> [REQUIRED WORK]: Will you copy the rows below word for word, starting at the line that contains "Screen dimensions: 585x329" and stopping after the line that contains "Click the FME"?

> [MATERIAL PROVIDED]:
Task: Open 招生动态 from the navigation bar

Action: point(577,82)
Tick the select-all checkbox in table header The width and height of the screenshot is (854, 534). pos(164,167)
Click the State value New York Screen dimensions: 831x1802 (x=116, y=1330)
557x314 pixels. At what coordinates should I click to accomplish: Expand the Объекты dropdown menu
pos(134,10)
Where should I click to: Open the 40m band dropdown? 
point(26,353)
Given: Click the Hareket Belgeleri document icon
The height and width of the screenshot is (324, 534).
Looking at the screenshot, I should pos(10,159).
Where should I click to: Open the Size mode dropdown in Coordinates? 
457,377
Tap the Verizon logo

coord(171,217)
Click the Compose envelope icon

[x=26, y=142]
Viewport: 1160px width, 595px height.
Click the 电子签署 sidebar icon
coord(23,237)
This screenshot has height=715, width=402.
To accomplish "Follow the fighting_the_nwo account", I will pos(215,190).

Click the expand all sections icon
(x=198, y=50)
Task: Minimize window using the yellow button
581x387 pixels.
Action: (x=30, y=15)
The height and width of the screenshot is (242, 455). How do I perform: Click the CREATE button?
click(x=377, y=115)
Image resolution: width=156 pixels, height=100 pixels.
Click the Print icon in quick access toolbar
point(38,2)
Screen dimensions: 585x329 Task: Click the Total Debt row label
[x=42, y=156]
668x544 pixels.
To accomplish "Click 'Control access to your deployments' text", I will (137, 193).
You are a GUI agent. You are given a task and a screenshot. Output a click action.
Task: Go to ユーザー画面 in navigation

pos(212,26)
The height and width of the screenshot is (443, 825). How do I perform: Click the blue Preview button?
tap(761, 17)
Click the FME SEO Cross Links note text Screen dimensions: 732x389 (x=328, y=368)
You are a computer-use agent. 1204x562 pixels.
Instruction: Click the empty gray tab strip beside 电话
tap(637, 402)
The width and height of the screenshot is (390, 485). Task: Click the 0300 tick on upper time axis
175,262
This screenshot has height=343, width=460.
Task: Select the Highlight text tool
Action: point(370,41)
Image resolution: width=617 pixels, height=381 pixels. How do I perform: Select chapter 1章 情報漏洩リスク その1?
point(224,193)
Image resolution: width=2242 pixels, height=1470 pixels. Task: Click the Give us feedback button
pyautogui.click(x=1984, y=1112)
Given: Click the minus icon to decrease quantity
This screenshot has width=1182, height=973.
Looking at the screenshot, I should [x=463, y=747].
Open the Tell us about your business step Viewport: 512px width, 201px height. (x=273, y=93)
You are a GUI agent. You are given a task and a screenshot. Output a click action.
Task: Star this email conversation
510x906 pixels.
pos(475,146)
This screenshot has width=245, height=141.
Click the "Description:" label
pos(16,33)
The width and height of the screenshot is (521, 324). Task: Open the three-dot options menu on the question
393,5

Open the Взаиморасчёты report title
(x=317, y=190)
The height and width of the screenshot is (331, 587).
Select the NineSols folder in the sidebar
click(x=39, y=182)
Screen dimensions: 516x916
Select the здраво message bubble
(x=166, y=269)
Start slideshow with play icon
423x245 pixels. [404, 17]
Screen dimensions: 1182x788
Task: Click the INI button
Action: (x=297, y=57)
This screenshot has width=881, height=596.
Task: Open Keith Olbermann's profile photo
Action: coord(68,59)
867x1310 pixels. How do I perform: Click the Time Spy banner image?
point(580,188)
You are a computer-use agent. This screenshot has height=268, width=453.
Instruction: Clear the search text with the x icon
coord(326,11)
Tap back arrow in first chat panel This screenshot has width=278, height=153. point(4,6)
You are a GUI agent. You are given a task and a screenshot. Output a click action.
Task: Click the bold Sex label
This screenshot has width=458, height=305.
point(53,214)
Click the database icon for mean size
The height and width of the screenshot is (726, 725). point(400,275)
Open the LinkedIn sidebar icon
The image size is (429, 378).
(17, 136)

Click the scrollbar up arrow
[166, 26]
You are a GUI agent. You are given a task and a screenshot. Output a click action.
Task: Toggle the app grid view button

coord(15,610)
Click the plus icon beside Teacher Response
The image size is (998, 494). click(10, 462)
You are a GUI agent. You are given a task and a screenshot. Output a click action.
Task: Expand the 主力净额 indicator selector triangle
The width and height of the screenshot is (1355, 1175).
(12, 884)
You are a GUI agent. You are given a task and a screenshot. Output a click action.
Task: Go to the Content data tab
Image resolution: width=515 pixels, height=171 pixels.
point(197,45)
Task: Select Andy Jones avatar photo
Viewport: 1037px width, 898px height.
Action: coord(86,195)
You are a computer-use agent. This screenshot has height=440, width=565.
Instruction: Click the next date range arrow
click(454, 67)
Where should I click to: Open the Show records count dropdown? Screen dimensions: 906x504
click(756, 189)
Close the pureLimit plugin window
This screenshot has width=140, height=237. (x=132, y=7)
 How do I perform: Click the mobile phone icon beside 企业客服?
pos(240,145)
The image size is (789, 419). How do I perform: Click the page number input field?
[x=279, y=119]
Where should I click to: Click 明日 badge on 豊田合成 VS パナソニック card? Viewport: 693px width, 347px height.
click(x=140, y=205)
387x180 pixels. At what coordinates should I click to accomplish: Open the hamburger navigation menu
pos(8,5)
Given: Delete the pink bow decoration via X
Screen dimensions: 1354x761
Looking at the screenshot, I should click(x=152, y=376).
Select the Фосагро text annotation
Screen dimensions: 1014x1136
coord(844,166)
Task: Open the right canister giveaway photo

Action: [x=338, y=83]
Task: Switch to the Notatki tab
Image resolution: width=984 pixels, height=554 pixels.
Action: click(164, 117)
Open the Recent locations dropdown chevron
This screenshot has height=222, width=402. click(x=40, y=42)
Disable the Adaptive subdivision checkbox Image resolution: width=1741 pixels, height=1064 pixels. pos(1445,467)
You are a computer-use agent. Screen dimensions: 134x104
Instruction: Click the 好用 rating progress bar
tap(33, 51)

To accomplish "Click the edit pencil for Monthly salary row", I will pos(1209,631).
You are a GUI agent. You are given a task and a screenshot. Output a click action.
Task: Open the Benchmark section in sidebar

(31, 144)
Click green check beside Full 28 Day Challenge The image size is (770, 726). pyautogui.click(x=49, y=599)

> [FULL OUTPUT]:
Screen dimensions: 585x329 Task: Click the Total Debt row label
[x=42, y=156]
668x544 pixels.
To accomplish "Click 'Control access to your deployments' text", I will (137, 193).
You are a GUI agent. You are given a task and a screenshot. Output a click action.
Task: Go to ユーザー画面 in navigation

pos(212,26)
The height and width of the screenshot is (443, 825). How do I perform: Click the blue Preview button?
tap(761, 17)
Click the FME SEO Cross Links note text Screen dimensions: 732x389 (x=328, y=368)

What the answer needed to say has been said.